11. Plaintiff's future applications for a teaching certificate would require him to disclose that he had been administratively dropped from the student teaching course. The record fails to establish that such disclosure would preclude plaintiff from obtaining a certificate.


This Court has jurisdiction of the subject matter and the parties to this suit in accordance with 28 U.S.C. § 1343.

In Board of Curators v. Horowitz, 435 U.S. 78, 98 S. Ct. 948, 55 L. Ed. 2d 124 (1978), the Court held that due process did not require a hearing where a student was dismissed from medical school on academic grounds. The fact that the basis for the determination was the student's clinical ability did not change the nature of the dismissal from an academic to a disciplinary one. Id. 435 U.S. at 87, 98 S. Ct. 948. Thus, the law is now clear that absent a stigma to plaintiff's good name or reputation, Greenhill v. Bailey, 519 F.2d 5 (8th Cir. 1975), a decision to dismiss a student for failure to attain academic standards will not be disturbed by the courts unless there is evidence of bad faith or arbitrary action. Gaspar v. Bruton, 513 F.2d 843 (10th Cir. 1975). See also Connelly v. University of Vermont and State Agr. Col., 244 F. Supp. 156 (D.Vt. 1965).

Plaintiff stresses Mrs. Popkin's note of November 1, 1976, which opines that plaintiff is in need of psychological help. Plaintiff claims the same to be a stigma imposed upon him. The note, however, was not the basis of Dean Olsen's decision; no mention was made by Dean Olsen of Mrs. Popkin's supposition in his decision to have plaintiff withdraw or dropped from the course. Moreover, there is no evidence that the note would be revealed to other schools to which plaintiff might seek admission, or would in any way be made part of the explanation of why plaintiff was administratively dropped from the course. Compare, Greenhill v. Bailey, supra; cf., Bishop v. Wood, 426 U.S. 341, 96 S. Ct. 2074, 48 L. Ed. 2d 684 (1976).

Plaintiff also contends that the decision was arbitrary and in bad faith. The Court disagrees. It was based upon the criticisms of plaintiff's cooperating teacher, Mr. Salsich, and his University supervisor, Mrs. Popkin. The Vice-Principal of the co-operating high school had determined that plaintiff's behavior and attitude were such that he would no longer be permitted to student teach in the school. The facts adduced herein clearly support the areas of deficiency noted by Dean Olsen. Under such circumstances, the Court can not conclude that the decision was made arbitrarily or in bad faith.

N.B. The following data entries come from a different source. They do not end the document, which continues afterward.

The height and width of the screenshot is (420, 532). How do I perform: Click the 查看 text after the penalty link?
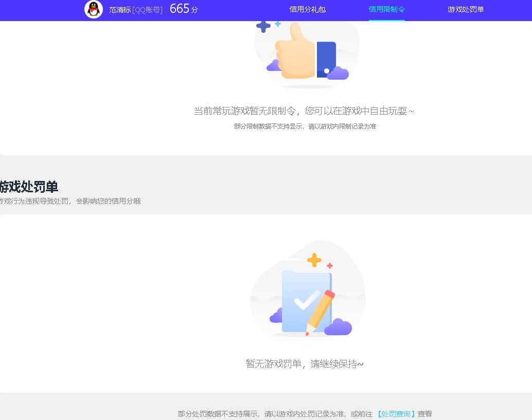[x=426, y=414]
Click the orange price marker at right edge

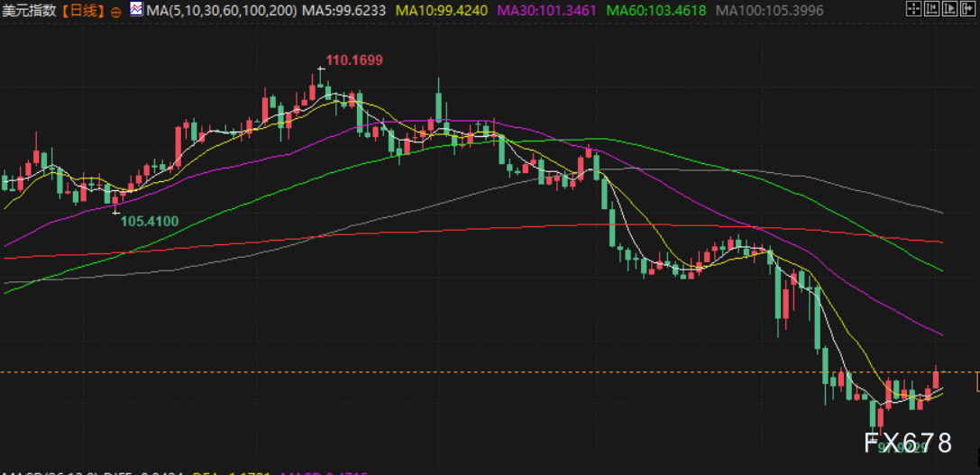(x=976, y=384)
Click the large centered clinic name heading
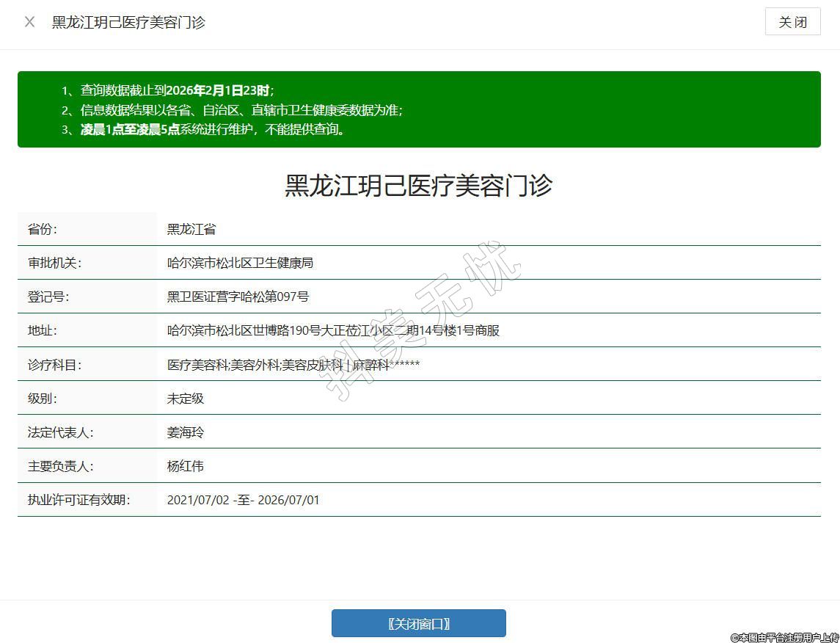Screen dimensions: 840x643 pyautogui.click(x=418, y=185)
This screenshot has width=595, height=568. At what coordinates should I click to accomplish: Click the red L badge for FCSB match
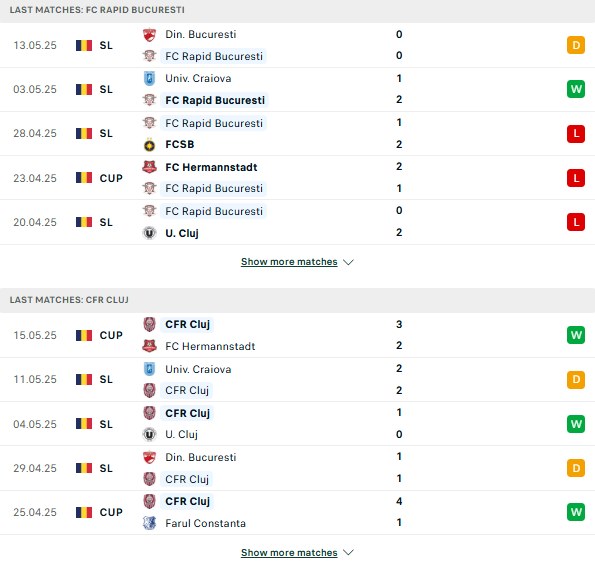[x=576, y=134]
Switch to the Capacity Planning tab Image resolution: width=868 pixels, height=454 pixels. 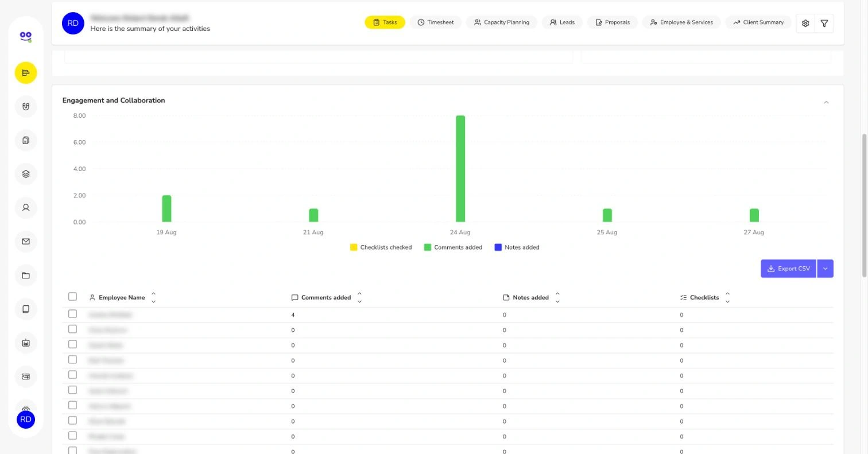[x=502, y=22]
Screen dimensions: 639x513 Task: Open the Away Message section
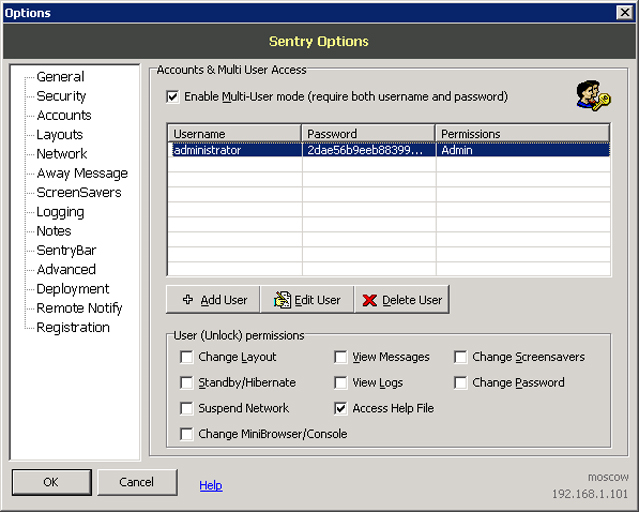click(82, 173)
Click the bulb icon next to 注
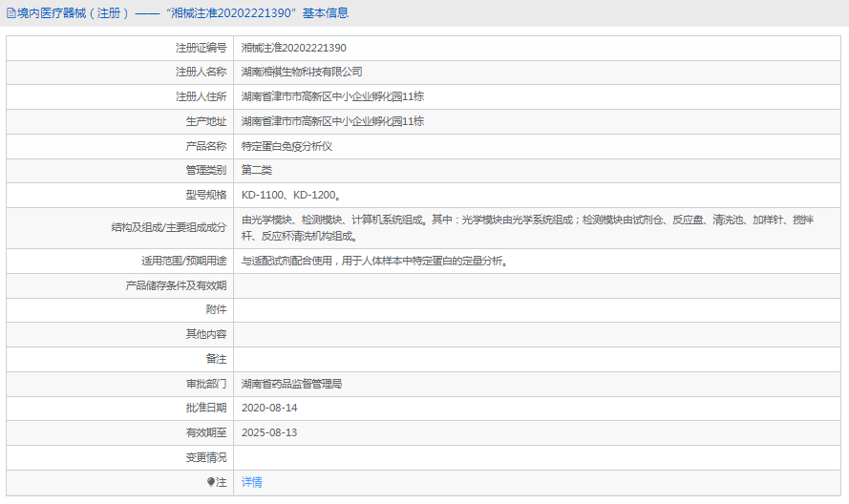 point(211,483)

Assuming arguendo that plaintiff was entitled to a hearing, the Court concludes *573 that the meeting held in Mr. McCallie's office on November 1, 1976 was all that due process required herein. Cf., Navato v. Sletten, 560 F.2d 340 (8th Cir. 1977). Plaintiff had been advised that his behavior of the prior week would be discussed, and indeed, that was the sole topic of discussion. Plaintiff was given repeated opportunities to present his version of the incidents and rebut the statements of Mr. Salsich; plaintiff refused to do so. The meeting was attended by both plaintiff's supervisor and cooperating teacher. Under such circumstances, the Court can not conclude that plaintiff's constitutional rights were violated. Cf., Local 130, International Union of Electrical, Radio and Machine Workers, AFL-CIO v. McCulloch, 120 U.S.App.D.C. 196, 200, 345 F.2d 90, 94 (1965).

Accordingly, judgment will be entered in defendants' favor.